Why GMP Documentation Is a Regulatory Requirement, Not a Suggestion

The legal basis for documentation requirements runs through several major frameworks simultaneously. Under 21 CFR Part 211 (Current Good Manufacturing Practice for Finished Pharmaceuticals), sections 211.68, 211.180, 211.182, 211.184, 211.186, 211.188, 211.192, and 211.194 each establish specific record-keeping obligations. 21 CFR Part 820 (Quality System Regulation for medical devices, now harmonized with ISO 13485:2016) contains equally detailed documentation requirements in subpart M. And for combination products, biologics, and dietary supplements, the documentation frameworks layer further.

The point isn't to memorize every subsection. The point is to understand that documentation requirements are specific, enumerated, and auditable. An investigator doesn't arrive with a general sense that your records should be "pretty good." They arrive with a checklist, and they compare what your procedures say to what your records show.

The FDA's data integrity guidance, issued in 2018 and updated since, establishes that records must be ALCOA+ compliant — Attributable, Legible, Contemporaneous, Original, Accurate, plus Complete, Consistent, Enduring, and Available. That framework applies to both paper and electronic records, and it is the lens through which every document you generate will be evaluated.

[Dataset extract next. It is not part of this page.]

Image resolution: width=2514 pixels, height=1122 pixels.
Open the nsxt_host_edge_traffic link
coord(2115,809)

The Core Components of a GMP Documentation System

A compliant documentation system isn't just a pile of SOPs and batch records. It has structure, and every piece has a defined role.

Standard Operating Procedures (SOPs)

SOPs are the backbone. They describe how work gets done — consistently, repeatedly, correctly. A well-written SOP is specific enough to guide a trained employee but not so granular that minor process variations trigger a deviation for no real reason. I've seen both failure modes: SOPs so vague they provide no actual control, and SOPs so prescriptive that the quality team spends half its time writing CAPAs for irrelevant deviations.

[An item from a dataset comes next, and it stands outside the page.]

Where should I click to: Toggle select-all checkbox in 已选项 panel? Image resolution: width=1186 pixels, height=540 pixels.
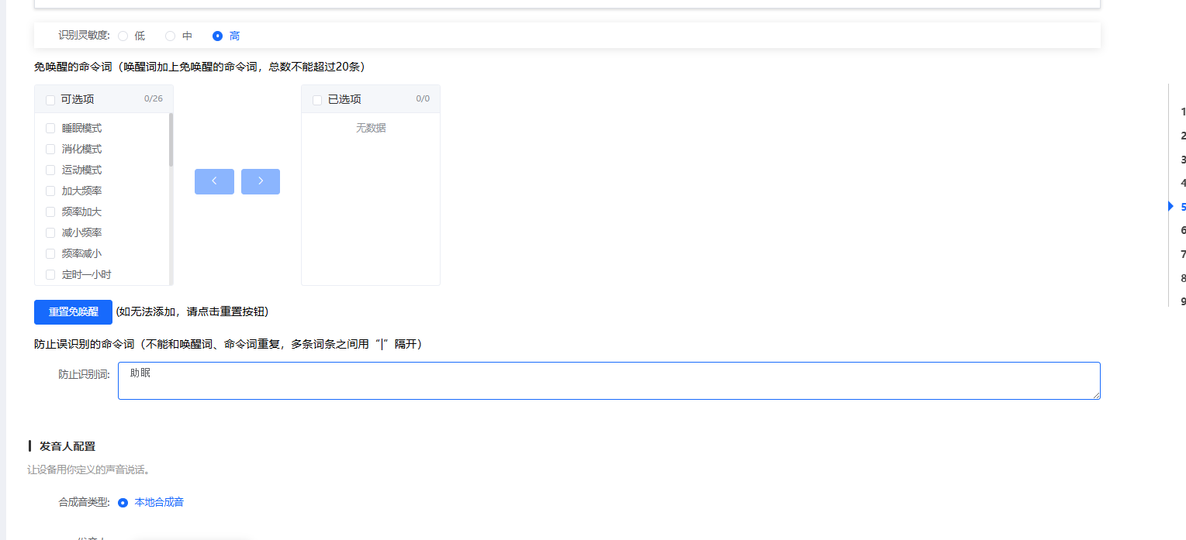317,100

The right benchmark: if a qualified employee who has never done this task before can read the SOP and perform the task correctly, the SOP is doing its job. If they need significant verbal coaching on top of the written procedure, the SOP is failing.

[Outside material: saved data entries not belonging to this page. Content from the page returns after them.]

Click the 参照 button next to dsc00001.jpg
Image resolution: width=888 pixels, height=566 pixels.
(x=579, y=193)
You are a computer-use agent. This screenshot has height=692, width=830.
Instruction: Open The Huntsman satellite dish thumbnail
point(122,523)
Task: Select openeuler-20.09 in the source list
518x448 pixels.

Every SOP needs a defined review cycle — typically annual for high-risk procedures, biennial for lower-risk ones — and evidence of that review needs to live in the record. An SOP that hasn't been reviewed in four years is a liability, even if the procedure itself is technically correct.

Batch Records and Production Records

Batch records are where the SOP meets reality. A batch record (called a Device History Record in medical devices) documents what actually happened during a specific manufacturing run, not just what was supposed to happen. The FDA expects these to be completed contemporaneously — meaning at the time of the activity, not reconstructed later from memory or informal notes.

This is where a significant number of 483 observations originate. Employees complete a task, then fill in the paperwork at the end of the shift. That's a data integrity problem, and an investigator who sees timestamps clustered at shift-end rather than distributed through the day will notice it. I've watched that observation derail what would otherwise have been a clean inspection.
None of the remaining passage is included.